Barcelona es una construcción literaria de un gótico pop en las novelas de Eduardo Mendoza, con unos claroscuros que aparecen como una fusión de identidades, una especie de calma sobre el tiempo que nos devuelve el rostro de los personajes tras una lectura convertida en paseo. Las ciudades son novelas que pueden recorrerse con un aire de época, en el brillo despierto sobre las balconadas que incitan a soñar historias mínimas, con su lenta molicie sobre el abatimiento en los visillos, que se van extendiendo, como una red de vida, con sus protagonistas. Barcelona se puede recorrer y habitar como una gran novela en movimiento que han ido escribiendo a varias manos, especialmente entre Eduardo Mendoza y Juan Marsé, con sus mundos contrarios, y también familiares, porque han sido los padres protectores de una realidad narrativa que había que colonizar, dotándola de nervio y tensión puras, levantando desde sus adoquines unos escenarios que después saltarán a la retina, revelando el secreto. Dentro de esa edificación colectiva de Barcelona como ciudad literaria, cada uno puede ir añadiendo los autores que prefiera, según su gusto, su propio relato de lecturas y vida, como si queremos sumar un instante de plenitud poética y escogemos cualquier poema, en catalán o en español, de Pere Gimferrer, que ahora acaba de publicar No en mis días, en su regreso cíclico al castellano, esas noches del Ritz. Al fondo, imagino la lenta erudición de Martín de Riquer; pero siguen sonando unos nombres suaves, con un cierto estilo Scott Fitzgerald, como Gabriel Ferrater, el más hermoso y maldito, o también más sesudo en el estudio de la literatura como una cripta embrujada que nos regala el oro del silencio, si pensamos en José María Valverde. Nombres, nombres: Carlos Barral, José Agustín Goytisolo, Joan Vinyoli, Josep Maria Castellet: los escenarios de la memoria y la escuela de Barcelona, una noche en Bocaccio, esos dry martini helados en Boadas, y antes en Sandor, cuando aún era el Sandor, y Jaime Gil de Biedma se encontró con Joan Manuel Serrat, que quería convertir en canciones sus bellos poemas sobre la desolación.
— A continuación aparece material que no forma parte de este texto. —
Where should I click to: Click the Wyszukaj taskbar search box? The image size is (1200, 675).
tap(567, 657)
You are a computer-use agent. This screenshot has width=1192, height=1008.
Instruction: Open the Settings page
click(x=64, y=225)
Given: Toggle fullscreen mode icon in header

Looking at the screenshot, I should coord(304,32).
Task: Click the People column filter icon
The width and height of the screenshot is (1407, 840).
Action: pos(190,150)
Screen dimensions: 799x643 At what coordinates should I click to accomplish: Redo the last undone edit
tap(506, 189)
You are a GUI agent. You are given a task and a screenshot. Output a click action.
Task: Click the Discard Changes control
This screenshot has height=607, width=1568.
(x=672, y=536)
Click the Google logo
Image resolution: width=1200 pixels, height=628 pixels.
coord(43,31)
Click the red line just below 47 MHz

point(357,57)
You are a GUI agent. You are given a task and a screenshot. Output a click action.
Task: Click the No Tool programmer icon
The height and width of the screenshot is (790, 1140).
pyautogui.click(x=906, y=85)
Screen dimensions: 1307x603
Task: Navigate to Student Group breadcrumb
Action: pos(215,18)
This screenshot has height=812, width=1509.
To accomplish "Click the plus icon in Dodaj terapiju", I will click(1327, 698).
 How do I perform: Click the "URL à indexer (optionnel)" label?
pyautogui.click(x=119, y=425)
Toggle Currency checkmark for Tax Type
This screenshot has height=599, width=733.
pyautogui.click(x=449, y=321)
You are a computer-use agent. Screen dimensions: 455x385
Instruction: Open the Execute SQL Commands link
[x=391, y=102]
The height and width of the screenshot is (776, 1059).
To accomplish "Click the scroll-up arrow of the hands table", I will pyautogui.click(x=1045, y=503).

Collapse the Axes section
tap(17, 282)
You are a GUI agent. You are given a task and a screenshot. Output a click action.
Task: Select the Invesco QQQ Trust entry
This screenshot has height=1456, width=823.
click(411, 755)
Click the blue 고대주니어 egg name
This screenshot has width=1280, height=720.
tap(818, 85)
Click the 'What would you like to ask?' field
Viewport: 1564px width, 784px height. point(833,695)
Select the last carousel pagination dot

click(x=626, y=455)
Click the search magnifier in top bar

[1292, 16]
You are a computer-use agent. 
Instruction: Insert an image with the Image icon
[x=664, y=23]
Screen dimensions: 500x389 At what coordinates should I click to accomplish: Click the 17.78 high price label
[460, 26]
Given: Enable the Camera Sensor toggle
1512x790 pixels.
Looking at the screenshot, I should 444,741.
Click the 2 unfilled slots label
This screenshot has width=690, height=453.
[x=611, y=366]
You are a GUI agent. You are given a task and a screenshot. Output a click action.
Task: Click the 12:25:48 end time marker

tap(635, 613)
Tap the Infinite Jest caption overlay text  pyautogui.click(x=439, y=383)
Barcelona es el jovencísimo, y ya herido por el cine y la fascinación egipcia, Terenci Moix, con su hermana Ana María, entrando en La Bodegueta con Pedro Gimferrer, que acaba de ganar el premio nacional por Arde el mar, fotografiado por el gran Néstor Almendros. Barcelona es Manuel Vázquez Montalbán y comer los callos de La Campana, en la calle Calvet, antes de acabar en el Velódromo jugando al billar y encadenando gin-tonics de ginebra Giró, la que bebía Ferrater y la que hay que beber en Barcelona. Barcelona es, incluso, una novela escrita por Víctor Mora, el creador de El Capitán Trueno, que se titula Los plátanos de Barcelona, y Barcelona es también el misterio sonoro, neblinoso y cambiante, de ese Cementerio de los Libros Olvidados que soñó Carlos Ruiz Zafón. Barcelona es Francisco Casavella, Ignacio Martínez de Pisón y esas carreteras secundarias hasta Sitges, con un local, el Blauet, que tiene una colección de cocteleras que incluye la del maestro coctelero de Al Capone.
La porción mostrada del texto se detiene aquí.